Without getting into the question whether giving away t-shirts (as opposed to selling them) is a "viable" form of communication, I would note that the question under RFRA is whether the particular Park Service Regulation in question "substantially burdens" plaintiffs' religious exercise. That regulation prohibits all sales of t-shirts on the National Mall. Even assuming, as they allege, that plaintiffs have "a religious vocation to communicate by all available means the message of the Gospel," nevertheless the Park Service reg merely restricts them from doing so in one discrete, and quite limited, manner. As the original panel opinion notes, "[b]ecause the Park Service's ban on sales on the Mall is at most a restriction on one of a multitude of means, it is not a substantial burden on their vocation. Plaintiffs can still distribute t-shirts for free on the Mall, or sell them on streets surrounding the Mall. See Weir v. Nix, 114 F.3d 817 (8th Cir. 1997) (considering alternatives in determining whether burden was "substantial"); Bryant, 46 F.3d 948 (no "substantial burden" where alternatives were available)." Peter's point, I take it, is that plaintiffs cannot be expected to give the t-shirts away for free. Even so, they can sell the t-shirts in numerous other public places, including (I suspect) areas adjoining the Mall, and they remain free to communicate the message of the Gospel *on the Mall* in other significant ways that one would suspect are much more effective than selling t-shirts -- e.g., by preaching it, or by wearing the t-shirts in question.

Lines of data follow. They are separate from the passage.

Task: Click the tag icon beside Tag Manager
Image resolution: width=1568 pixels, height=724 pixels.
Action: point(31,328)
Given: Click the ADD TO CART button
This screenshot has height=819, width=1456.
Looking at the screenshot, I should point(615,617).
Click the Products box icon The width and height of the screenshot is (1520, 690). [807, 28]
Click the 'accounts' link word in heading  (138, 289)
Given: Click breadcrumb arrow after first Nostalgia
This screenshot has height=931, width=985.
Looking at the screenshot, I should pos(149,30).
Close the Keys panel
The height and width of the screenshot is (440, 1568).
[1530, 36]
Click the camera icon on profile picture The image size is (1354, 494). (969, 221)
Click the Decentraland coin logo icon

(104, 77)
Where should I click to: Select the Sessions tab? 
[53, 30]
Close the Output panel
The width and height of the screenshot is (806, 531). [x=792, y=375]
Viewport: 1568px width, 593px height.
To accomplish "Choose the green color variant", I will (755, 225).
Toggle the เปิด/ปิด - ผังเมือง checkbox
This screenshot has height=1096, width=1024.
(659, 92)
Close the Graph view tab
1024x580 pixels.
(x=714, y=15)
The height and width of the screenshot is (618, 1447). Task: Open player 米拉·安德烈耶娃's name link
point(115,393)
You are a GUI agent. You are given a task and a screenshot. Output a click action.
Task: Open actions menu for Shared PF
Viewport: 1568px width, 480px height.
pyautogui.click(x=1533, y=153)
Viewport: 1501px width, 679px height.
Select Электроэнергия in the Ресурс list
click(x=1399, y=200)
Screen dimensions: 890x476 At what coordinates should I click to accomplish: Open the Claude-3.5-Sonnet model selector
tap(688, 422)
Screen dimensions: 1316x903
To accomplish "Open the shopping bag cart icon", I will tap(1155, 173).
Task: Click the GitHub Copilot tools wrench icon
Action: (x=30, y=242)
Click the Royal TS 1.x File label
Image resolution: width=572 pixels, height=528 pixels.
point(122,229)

I would add that, even if the regulation can be said to substnatially burden plainitffs' religious exercise, plaintiffs would read RFRA to give them a right to engage in religious speech in a context where others may not engage in analogous or comparable nonreligious speech. Such a preference for religious speech over nonreligious speech would violate the Free Speech Clause, and possibly the Establishment Clause, as well. See, e.g.; Heffron; ACLU v. Allegheny; Prince v. Massachusetts; Scalia's opinion in Pinette, 515 U.S. at 766. That's why the Senate and House Reports on RFRA indicate that RFRA should not be construed to provide any preferences to religious expression with respect to reasonable time, place and manner restrictions on speech.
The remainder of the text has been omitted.